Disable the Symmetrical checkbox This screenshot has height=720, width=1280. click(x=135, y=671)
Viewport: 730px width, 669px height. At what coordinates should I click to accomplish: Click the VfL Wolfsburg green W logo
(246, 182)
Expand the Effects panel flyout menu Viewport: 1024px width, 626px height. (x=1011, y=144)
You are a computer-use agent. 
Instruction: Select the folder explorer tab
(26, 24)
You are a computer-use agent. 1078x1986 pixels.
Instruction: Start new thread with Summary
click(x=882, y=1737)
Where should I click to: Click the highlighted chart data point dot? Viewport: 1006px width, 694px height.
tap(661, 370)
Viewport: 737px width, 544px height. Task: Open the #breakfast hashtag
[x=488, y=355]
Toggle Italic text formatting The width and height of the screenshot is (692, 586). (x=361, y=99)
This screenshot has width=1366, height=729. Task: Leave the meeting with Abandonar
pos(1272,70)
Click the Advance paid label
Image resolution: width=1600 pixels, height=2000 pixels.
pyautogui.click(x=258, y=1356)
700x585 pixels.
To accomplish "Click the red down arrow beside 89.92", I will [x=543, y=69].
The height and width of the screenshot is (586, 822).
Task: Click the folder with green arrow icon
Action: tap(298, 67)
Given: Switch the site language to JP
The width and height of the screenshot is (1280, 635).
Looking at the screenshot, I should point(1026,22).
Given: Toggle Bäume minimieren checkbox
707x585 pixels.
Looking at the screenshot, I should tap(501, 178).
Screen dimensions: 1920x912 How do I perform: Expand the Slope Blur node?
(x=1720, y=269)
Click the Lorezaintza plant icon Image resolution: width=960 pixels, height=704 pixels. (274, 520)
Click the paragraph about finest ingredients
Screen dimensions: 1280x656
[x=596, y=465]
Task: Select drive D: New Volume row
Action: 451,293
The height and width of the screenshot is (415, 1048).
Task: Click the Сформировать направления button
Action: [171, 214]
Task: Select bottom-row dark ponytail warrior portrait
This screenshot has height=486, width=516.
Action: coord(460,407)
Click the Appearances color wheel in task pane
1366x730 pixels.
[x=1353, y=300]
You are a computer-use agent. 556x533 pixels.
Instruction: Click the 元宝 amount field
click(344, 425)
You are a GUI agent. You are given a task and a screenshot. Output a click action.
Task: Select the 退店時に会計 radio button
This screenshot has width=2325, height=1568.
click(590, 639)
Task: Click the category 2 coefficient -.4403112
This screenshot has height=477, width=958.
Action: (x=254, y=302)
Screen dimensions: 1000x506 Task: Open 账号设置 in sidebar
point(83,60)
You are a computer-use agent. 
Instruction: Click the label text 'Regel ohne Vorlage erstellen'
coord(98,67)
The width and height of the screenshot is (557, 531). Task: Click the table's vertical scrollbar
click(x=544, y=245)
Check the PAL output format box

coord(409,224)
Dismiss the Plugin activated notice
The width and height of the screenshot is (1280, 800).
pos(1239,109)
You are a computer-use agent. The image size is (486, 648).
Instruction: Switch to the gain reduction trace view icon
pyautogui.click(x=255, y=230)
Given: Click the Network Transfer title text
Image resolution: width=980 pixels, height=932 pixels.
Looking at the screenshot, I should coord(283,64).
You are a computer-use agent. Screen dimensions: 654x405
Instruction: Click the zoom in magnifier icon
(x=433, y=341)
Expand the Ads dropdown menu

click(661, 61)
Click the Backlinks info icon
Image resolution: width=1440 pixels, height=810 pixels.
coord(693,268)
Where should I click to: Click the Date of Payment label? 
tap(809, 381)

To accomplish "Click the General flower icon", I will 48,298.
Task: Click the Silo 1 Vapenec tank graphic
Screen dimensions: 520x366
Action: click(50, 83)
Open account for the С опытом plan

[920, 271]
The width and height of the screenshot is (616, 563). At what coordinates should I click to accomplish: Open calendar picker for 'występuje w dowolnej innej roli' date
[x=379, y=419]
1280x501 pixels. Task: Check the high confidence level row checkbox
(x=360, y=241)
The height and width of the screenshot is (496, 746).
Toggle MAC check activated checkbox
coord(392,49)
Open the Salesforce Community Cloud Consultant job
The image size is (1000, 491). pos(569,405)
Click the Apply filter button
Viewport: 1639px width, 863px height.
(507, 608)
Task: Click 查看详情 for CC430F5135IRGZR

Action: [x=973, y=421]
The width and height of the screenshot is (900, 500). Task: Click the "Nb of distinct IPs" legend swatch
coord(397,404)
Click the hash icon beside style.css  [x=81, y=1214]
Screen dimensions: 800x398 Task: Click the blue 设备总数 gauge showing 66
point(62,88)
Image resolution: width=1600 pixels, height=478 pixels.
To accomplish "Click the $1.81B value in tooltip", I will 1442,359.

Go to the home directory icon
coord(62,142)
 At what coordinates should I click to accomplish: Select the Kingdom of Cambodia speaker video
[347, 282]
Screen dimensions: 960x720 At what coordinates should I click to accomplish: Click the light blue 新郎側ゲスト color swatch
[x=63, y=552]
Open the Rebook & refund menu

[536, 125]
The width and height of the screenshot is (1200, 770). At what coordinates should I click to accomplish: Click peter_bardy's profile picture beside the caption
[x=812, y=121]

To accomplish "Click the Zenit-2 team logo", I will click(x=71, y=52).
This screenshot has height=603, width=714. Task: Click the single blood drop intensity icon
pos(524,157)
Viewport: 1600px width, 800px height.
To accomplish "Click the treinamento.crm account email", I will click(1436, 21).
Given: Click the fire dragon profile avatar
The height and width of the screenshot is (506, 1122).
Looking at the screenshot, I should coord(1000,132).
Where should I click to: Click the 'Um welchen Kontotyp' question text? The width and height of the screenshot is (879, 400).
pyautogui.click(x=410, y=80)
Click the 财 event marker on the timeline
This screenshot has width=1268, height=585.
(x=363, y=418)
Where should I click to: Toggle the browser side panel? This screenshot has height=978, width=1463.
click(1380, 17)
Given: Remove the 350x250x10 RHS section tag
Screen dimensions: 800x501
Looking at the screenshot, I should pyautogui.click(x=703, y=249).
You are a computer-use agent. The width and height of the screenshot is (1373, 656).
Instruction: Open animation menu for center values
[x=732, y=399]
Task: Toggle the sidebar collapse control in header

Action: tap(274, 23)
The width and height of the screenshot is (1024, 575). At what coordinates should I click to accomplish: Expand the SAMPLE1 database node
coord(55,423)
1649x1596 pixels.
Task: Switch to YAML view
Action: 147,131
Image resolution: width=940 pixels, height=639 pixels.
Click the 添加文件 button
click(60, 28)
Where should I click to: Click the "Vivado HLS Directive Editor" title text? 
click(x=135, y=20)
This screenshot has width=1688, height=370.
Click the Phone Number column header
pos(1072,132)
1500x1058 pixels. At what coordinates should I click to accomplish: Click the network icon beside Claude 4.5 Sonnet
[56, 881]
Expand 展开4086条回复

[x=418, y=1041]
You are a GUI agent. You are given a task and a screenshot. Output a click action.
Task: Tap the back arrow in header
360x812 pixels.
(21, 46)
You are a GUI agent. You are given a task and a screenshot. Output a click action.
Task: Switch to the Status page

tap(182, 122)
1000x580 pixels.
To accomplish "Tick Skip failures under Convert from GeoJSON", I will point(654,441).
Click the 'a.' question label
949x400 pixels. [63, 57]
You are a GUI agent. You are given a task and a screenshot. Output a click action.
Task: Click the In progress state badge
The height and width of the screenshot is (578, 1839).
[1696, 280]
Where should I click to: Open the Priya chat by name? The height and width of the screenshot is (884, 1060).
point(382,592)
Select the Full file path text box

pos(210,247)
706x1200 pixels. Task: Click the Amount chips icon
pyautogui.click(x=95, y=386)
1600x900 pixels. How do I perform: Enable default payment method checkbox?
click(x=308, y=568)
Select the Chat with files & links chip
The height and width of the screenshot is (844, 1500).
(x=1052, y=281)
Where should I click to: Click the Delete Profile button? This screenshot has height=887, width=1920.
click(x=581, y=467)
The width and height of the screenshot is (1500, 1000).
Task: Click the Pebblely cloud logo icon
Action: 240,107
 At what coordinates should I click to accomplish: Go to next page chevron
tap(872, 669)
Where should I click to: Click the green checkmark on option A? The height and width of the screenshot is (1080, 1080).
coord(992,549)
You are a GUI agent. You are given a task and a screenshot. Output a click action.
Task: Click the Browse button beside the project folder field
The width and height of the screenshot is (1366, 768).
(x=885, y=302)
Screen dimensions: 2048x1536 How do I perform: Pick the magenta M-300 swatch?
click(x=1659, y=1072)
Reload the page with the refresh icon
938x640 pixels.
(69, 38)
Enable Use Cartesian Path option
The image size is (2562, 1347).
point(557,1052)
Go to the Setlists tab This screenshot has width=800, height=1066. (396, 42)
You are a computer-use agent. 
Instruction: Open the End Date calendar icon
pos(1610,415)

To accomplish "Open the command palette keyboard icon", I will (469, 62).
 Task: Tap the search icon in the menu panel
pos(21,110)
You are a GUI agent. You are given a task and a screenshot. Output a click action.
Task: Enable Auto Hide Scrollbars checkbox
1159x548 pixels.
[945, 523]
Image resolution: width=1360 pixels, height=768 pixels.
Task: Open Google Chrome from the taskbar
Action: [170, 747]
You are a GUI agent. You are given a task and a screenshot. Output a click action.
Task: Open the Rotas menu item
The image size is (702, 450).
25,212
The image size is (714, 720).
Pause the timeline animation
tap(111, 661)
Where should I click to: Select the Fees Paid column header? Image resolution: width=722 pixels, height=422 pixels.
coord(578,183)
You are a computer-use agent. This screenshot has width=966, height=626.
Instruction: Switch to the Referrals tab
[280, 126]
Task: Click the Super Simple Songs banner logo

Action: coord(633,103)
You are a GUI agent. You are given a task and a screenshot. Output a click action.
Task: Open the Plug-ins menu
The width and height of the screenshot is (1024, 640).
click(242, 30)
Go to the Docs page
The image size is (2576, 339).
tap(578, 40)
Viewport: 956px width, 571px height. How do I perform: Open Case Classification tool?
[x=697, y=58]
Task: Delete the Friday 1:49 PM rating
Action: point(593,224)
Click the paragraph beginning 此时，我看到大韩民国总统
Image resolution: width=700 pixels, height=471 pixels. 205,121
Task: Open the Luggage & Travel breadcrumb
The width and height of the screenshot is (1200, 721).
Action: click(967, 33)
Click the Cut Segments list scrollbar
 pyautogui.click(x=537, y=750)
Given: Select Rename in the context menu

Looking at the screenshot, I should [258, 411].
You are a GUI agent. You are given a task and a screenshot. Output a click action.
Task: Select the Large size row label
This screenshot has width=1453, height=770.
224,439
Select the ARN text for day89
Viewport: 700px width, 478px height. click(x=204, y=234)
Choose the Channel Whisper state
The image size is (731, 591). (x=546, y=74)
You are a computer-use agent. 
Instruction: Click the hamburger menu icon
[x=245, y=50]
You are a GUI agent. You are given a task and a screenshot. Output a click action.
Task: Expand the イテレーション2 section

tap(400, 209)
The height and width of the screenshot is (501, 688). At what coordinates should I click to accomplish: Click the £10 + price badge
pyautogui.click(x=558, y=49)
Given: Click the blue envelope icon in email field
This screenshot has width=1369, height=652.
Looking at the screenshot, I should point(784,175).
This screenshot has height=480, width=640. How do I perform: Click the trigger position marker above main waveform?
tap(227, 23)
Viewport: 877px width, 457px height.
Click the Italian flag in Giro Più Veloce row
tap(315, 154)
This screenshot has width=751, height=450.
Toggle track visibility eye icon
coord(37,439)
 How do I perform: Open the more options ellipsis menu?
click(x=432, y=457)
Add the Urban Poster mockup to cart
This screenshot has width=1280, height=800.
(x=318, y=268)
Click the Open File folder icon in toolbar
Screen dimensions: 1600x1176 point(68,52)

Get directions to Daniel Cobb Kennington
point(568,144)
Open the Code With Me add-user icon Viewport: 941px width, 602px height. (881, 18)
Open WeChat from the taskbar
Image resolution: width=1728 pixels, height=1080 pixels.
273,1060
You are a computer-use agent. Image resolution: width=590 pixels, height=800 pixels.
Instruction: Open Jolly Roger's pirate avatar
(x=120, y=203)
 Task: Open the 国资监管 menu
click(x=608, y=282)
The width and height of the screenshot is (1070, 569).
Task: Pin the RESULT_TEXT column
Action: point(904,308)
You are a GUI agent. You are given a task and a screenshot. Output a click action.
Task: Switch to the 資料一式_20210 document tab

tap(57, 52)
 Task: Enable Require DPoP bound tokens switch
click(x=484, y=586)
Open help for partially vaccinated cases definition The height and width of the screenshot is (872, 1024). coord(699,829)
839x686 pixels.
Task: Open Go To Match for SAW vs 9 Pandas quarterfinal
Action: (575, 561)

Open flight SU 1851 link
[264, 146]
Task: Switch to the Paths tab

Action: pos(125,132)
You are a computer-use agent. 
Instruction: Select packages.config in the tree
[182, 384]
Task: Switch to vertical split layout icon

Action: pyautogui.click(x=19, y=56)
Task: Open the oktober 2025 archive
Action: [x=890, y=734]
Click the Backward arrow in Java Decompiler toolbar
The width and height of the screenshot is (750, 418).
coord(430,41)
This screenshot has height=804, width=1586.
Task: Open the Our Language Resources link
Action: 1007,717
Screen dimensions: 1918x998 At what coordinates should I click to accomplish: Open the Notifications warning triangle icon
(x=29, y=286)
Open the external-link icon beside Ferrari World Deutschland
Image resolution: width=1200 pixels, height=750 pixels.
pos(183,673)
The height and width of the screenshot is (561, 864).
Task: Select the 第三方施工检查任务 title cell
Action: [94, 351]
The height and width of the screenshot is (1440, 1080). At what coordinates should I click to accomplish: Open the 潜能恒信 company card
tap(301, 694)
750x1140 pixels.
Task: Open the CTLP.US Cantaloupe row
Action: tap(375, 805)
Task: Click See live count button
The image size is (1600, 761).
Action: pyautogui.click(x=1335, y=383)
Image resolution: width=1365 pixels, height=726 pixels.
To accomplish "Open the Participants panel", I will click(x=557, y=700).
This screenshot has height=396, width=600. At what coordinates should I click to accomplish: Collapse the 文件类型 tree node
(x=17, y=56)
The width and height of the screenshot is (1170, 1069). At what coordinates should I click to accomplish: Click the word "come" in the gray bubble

+===+

Task brief: Scan the records above for the word "email" and return every line where it occurs.

Answer to this problem:
To accomplish "Click the treinamento.crm account email", I will click(1436, 21).
Given: Click the blue envelope icon in email field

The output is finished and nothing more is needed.